Lines in the listing below that hold "dropdown" are the ones to copy.

## Data section
# # #

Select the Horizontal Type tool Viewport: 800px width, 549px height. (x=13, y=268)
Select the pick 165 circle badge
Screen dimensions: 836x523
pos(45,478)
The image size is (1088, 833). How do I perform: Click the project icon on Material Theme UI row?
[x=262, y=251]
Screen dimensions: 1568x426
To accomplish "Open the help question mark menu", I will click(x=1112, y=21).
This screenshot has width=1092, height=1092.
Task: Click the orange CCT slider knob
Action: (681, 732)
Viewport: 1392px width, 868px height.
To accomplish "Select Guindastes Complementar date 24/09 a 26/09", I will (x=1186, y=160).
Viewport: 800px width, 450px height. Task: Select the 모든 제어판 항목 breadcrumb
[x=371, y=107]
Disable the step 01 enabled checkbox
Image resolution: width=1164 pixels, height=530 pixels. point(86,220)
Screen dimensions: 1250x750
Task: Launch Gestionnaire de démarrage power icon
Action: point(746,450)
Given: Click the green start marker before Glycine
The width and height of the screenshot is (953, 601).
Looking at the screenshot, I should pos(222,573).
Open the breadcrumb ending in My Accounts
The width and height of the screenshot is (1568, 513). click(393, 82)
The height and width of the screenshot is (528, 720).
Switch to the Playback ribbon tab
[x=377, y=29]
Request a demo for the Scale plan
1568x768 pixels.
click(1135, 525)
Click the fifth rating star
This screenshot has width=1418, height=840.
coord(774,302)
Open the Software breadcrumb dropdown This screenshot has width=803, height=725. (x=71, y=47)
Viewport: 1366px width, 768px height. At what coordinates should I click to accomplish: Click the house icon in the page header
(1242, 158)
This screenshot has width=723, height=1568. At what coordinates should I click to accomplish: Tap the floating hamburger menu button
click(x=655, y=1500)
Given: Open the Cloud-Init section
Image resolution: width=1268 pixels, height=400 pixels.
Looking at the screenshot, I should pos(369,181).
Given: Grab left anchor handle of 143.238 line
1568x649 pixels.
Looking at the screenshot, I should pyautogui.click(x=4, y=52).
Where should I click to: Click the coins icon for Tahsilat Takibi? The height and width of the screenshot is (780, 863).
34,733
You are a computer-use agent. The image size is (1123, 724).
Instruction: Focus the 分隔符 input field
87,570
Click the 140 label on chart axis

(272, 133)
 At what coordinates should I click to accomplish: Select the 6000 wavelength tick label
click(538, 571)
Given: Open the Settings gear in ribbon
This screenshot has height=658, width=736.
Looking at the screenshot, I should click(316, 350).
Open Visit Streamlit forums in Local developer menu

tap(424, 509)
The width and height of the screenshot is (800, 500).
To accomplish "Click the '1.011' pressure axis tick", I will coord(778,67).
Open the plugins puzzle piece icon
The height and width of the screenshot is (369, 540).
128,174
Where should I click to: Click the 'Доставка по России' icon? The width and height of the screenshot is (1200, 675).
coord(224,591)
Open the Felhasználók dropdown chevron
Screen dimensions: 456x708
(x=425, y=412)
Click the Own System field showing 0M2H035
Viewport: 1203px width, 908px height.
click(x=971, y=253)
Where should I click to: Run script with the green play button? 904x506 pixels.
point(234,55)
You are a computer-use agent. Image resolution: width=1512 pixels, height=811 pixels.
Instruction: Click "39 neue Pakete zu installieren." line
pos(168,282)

# # #

## Answer to the exercise
Open the Software breadcrumb dropdown This screenshot has width=803, height=725. (x=71, y=47)
Open the Felhasználók dropdown chevron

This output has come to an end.